*** Opening of Records for the exercise ***

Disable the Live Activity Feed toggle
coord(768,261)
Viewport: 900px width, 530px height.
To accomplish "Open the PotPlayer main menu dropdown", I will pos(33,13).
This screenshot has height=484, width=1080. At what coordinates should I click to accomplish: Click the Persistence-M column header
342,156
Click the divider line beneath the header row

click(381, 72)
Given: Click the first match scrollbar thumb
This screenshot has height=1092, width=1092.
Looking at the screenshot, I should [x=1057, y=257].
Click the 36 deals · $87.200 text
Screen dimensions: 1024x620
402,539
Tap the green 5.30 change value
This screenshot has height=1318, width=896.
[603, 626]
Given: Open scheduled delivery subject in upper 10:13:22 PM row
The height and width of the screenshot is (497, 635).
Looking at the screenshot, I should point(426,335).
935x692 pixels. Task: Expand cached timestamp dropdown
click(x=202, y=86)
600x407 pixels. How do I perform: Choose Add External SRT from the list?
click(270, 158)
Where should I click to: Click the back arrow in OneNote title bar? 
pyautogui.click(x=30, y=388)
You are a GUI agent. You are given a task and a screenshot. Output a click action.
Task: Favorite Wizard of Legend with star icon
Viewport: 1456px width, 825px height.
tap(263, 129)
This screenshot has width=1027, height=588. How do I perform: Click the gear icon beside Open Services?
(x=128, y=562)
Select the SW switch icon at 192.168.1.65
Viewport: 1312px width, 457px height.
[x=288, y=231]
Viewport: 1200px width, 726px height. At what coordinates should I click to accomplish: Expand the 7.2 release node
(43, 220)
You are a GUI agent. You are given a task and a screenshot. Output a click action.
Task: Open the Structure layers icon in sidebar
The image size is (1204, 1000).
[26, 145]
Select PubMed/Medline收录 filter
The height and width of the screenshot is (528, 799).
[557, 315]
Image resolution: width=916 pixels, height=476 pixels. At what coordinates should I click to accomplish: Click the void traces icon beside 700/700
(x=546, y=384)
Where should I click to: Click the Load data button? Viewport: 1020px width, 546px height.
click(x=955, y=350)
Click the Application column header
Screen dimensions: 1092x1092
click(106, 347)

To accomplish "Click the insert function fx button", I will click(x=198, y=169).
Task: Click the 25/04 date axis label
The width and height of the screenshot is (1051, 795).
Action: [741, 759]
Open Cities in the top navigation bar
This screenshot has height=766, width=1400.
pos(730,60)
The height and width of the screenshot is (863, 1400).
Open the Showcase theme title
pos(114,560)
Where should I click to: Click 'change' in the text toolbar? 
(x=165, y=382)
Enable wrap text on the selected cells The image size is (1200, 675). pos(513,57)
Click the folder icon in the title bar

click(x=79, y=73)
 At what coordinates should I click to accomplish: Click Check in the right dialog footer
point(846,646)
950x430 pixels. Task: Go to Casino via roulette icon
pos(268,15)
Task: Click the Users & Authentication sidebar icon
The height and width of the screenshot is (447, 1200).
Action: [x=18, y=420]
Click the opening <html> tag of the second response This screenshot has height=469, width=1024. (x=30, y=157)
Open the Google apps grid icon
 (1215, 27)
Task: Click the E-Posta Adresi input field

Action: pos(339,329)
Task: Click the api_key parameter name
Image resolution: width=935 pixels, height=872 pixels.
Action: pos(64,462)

*** Close of Records for the exercise ***

Only this range is to be output: the line that contains "Task: Click the api_key parameter name" through the last line of the records above, both inclusive.

Task: Click the api_key parameter name
Image resolution: width=935 pixels, height=872 pixels.
Action: pos(64,462)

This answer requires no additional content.